Burning, stinging, and soreness—oh my! If the symptoms are prolonged (and you know that it’s not a sexually transmitted infection), you might be dealing with a painful condition known as vulvodynia. Research estimates that it affects at least one in four women at some point in their lives.
Vulvodynia causes chronic pain in the skin surrounding the vagina, which can start without warning and last for weeks to months. Additional symptoms include burning, stinging, itching, throbbing, swelling, and soreness around the vulva and vaginal opening. This pain could flair when the vagina is touched—such as during sex or when putting in a tampon—or simply when a women is sitting down. This could be why you’re having painful sex, too.
Although vulvodynia affects anywhere between 200,000 and six million women in the U.S. each year, only 60 percent of them receive an accurate diagnosis.
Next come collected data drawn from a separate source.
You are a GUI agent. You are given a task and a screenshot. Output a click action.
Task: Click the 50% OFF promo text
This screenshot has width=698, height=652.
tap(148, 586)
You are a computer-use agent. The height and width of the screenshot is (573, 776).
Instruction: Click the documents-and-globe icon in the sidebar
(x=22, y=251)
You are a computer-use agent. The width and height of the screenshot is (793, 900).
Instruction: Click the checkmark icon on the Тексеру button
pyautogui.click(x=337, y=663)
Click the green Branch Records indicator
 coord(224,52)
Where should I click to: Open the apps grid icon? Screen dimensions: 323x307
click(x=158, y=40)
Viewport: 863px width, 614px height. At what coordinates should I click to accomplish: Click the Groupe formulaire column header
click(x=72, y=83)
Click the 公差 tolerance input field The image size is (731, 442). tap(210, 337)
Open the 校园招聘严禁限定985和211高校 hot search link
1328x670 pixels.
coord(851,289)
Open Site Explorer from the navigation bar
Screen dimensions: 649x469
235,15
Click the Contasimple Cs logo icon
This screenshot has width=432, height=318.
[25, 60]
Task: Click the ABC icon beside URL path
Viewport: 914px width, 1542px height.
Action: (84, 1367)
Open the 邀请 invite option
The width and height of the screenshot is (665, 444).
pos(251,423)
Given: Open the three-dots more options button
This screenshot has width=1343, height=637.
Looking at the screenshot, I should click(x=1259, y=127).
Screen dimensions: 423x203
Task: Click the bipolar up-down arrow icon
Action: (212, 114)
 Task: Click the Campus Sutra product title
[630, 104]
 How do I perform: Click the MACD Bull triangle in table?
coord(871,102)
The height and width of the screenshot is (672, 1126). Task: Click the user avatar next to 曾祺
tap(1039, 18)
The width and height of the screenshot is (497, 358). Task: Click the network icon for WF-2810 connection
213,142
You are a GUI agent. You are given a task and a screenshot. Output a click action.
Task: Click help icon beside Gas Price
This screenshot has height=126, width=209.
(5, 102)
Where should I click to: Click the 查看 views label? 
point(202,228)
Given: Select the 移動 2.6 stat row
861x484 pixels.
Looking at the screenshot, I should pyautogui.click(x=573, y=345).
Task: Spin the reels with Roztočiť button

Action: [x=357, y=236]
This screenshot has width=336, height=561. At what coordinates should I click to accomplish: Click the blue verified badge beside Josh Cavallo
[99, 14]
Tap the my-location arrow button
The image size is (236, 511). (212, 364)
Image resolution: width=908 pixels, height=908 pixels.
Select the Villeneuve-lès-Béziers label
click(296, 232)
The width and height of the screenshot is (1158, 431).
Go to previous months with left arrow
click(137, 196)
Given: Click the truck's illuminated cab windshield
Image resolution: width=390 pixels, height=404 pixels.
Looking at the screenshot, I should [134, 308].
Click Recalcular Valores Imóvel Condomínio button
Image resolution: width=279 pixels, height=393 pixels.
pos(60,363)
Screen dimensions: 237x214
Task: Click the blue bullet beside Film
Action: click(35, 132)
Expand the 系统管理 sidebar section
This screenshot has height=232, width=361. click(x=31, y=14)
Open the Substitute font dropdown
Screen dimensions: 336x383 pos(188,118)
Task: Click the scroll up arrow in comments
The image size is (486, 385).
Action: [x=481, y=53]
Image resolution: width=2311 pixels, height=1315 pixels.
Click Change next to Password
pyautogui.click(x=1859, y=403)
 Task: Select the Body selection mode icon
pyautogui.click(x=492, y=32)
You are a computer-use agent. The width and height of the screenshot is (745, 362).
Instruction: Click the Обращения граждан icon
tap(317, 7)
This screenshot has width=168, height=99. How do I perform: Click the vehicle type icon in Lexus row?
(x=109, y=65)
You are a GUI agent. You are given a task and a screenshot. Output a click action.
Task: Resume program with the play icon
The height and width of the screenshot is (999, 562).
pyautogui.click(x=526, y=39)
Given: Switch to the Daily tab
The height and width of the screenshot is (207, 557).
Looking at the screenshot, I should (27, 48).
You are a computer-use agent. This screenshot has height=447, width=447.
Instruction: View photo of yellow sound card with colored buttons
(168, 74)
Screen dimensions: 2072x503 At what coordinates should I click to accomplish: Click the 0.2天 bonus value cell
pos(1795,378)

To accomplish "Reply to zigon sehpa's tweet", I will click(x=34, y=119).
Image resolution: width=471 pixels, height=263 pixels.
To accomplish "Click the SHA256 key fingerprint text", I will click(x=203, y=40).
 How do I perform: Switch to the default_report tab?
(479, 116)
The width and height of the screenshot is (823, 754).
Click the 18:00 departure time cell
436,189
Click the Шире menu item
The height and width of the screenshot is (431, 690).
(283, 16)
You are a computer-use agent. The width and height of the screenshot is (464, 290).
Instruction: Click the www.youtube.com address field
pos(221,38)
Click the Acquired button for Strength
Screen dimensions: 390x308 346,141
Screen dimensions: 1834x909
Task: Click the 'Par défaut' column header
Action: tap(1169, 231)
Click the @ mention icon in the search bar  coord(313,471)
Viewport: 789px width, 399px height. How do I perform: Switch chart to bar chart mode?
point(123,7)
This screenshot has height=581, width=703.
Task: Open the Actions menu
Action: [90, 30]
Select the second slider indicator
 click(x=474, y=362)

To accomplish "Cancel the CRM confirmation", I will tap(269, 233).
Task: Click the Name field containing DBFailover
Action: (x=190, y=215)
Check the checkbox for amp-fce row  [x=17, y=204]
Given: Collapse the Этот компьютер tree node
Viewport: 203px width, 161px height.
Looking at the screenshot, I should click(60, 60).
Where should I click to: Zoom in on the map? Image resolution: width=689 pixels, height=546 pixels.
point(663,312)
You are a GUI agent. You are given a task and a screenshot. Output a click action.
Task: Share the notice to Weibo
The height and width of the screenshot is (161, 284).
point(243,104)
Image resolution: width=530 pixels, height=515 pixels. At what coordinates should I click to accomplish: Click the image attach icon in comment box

There’s no one-size-fits-all approach to the causes and treatment of this painful condition, says Stephanie Prendergast, co-founder of the Pelvic Health Rehabilitation Center in San Francisco. Anything from hormonal deficiencies to a history of herpes or repetitive yeast infections to autoimmune diseases or even an unrelated medical procedure could cause vulvodynia. Traumatic events like genital mutilation or any associated causes such as pelvic floor dysfunction could also lead to chronic vulval pain in women.
If your pain persists, make an appointment with your provider—either a doctor or ob-gyn—who can rule out the most common causes. But be aware that many general practitioners are not trained to diagnose vulvodynia. Rachel Gelman, a physical therapist at Pelvic Health Rehabilitation Center, recommends seeing a specialist; they can often give a more accurate diagnosis if it is vulvodynia. Nonprofit societies like the International Pelvic Pain Society or the International Society for the Study of Women’s Sexual Health can help you find a nearby provider.
Thankfully, proper treatment can help manage the pain and sometimes end it entirely. The symptoms may flare up occasionally, but Gelman says that with the right treatment, she has seen plenty of patients return to their normal lives with no pain at all.
For women with this condition, the kind of treatment they receive depends on their body’s unique needs. According to Dr. Vanessa Mackay, a spokeswoman for the Royal College of Obstetricians and Gynaecologists, research has shown that low doses of antidepressants can ease the condition by treating nerve pain. That’s where the idea of a “depressed” vagina comes from (although that doesn’t mean you or your vagina are literally depressed!)
Other treatments include applying prescribed topical creams to the affected area or seeing a physical therapist or pain psychologist. To find a physical therapist near you, visit the American Physical Therapy Association’s website.
Sometimes, lifestyle changes like wearing 100 percent cotton underwear and wearing loose-fitting skirts and trousers can prevent irritation, too. You should also avoid scented hygiene products such as feminine wipes, intimate washes, bubble bath and soap. It’s one of the everyday habits that are hurting your vaginal health.
Bottom line: If you suffer persistent vulval pain, talk to your doctor or gynecologist ASAP. Whether it’s vulvodynia or not, the pain might be a sign of any number of conditions, including IBS, Crohn’s disease, or vulval cancer, and it needs to be checked out. The sooner you can treat it, the faster you can get back to your normal life—pain free.